4-With each successive trim, cut it at a somewhat higher poing. This will give you more and more bushing building off the bushing you create with the older trims.

5-When you get to the point where you want your stems, just cut them as needed to hold their shape. Or else do take the final photos, and tear down the aquascape to start again!! :heh:

Oh and: _For the guy who voted this thread a "1," if you haven't given me your criticism, I'd appreciate hearing it. It'd be more useful that way. Thanks_


----------



## jassar (Jul 30, 2006)

Looking really great man! your images are so clear as well.


----------



## Steven_Chong (Mar 17, 2005)

Thx Jassar 

Quick Update:










I think I've really achieved the illusion of a Japanese mountain side.  My Japanese friends even came over and exclaimed, "Eh! Yama mitai!" (Eh! Looks like a mountain!)

Now I'm kind of half-half though about whether the final image should be of a mountain or a forest. I now know this scape could go either way. Hmmm . . . well, when in doubt, get photos of both! XD

This tank will be left alone for the next week while I'm gone on vacation. I hope everyone lives. :lol:


----------



## houseofcards (Feb 16, 2005)

Well I could definitely see what your talking about. Those moss topped branches definitely does it, but I would need a closer shot to see if the illusion is real.


----------



## eklikewhoa (Jul 24, 2006)

Looks amazing! 

The room shot really gives it the nature in glass look!


----------



## Steven_Chong (Mar 17, 2005)

House-- the stems are a bit messy coming in form their trim so not worthy of a cleaned up shoot. I did just plan on posting this same image but close-up to the tank, but . . . well, the photo-quality (I just quick-snapped them while sitting at my desk) is SO bad I couldn't get myself to just post it. XD I'll try to get better ones soon.

eklikewhoa-- Thanks! I know some people like to see where the tank is, so I made it like that. ^^


----------



## Leonard (Mar 4, 2007)

your tank is very nice!!! 

It was nice to let the Rotala grow up to the surface, when the branches are lower, cowered with moss =) On your last photo (after triming) the layout looked to flat, on the top, same level on Rotala as branches, not at all nicer.
Also I think some Bettas would do fine in your aquarium, or black molly (eat some alges).
By the way: Really nice background!!! =) I like it!

[Stored dataset items]
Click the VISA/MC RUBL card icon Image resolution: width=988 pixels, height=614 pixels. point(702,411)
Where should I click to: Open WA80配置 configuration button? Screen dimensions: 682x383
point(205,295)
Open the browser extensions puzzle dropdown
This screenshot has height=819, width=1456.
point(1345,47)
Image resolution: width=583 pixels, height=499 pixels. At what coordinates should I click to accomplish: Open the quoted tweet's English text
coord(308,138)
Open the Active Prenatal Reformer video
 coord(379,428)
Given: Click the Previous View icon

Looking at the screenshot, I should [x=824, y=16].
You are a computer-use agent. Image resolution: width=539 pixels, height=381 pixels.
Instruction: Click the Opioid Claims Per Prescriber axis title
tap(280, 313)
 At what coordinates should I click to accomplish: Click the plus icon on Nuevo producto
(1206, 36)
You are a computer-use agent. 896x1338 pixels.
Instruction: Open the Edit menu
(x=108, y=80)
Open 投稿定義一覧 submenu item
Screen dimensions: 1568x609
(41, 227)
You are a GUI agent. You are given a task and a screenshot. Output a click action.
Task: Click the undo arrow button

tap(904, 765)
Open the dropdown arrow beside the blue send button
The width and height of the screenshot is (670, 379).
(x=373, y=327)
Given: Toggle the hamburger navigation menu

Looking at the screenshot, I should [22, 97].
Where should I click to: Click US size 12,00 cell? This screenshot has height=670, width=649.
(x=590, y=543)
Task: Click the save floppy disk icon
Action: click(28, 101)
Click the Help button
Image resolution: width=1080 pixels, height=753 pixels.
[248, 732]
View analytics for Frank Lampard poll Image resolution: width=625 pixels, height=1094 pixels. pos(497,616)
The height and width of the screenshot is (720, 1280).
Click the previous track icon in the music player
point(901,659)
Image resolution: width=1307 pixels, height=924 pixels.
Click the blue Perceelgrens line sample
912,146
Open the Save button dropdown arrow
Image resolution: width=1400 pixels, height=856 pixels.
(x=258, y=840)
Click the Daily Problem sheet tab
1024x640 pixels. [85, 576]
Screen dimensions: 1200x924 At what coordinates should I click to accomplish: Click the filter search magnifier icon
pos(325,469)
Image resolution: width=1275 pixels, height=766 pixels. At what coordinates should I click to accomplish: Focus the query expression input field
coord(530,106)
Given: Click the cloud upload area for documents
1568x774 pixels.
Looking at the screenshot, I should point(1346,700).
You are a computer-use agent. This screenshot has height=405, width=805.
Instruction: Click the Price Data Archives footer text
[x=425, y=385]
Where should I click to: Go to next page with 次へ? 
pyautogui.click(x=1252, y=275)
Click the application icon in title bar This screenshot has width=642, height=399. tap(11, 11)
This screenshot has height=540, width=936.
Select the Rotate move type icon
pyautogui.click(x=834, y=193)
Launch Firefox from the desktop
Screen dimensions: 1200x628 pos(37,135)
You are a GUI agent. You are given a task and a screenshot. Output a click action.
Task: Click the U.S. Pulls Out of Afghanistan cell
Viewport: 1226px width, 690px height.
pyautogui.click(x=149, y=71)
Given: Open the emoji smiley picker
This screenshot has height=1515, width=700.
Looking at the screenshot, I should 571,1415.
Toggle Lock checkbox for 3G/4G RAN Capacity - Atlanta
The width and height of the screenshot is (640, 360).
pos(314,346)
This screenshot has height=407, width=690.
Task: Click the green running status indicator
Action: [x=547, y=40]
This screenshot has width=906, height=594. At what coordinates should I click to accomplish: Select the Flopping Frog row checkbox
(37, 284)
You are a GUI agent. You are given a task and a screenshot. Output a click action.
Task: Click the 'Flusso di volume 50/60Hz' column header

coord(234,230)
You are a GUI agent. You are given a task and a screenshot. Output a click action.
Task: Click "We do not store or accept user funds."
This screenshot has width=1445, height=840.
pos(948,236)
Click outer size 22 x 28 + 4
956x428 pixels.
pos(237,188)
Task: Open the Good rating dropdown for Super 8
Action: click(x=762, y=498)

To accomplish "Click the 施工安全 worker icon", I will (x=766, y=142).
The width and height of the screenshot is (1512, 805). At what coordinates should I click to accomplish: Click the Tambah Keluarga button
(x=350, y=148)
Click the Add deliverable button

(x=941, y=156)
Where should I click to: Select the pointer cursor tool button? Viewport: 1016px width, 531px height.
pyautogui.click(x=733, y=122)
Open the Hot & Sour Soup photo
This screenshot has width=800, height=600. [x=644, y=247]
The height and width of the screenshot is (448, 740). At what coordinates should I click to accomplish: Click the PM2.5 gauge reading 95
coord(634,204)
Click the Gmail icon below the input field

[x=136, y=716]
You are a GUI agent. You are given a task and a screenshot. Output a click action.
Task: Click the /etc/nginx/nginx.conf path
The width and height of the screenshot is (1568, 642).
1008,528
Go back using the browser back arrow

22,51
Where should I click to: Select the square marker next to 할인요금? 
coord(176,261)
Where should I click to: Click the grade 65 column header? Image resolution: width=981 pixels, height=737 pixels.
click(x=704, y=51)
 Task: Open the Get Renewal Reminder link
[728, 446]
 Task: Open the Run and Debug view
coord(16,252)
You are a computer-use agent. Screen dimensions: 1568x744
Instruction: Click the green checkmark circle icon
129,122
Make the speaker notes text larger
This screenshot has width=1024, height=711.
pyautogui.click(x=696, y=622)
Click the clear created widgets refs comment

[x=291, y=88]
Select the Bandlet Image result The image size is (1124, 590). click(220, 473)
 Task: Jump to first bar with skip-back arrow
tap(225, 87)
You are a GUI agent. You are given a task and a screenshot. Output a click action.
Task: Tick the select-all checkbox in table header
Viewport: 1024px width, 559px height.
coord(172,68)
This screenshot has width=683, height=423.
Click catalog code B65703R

# [TASKS AND EXERCISES]
(1) List the usernames that head posts in the aquarium thread, giving each name once.
(2) Answer these questions from the aquarium thread:
(a) Why will the tank be left alone for the next week?
(b) Why did Steven_Chong decide not to post the close-up image of the tank?
(c) Which feature of the tank does Leonard single out in his last line as something he likes?

# [LIST OF SOLUTIONS]
(1)
jassar
Steven_Chong
houseofcards
eklikewhoa
Leonard

(2)
(a) He will be gone on vacation.
(b) The photo quality was so bad that he couldn't bring himself to post it.
(c) The background.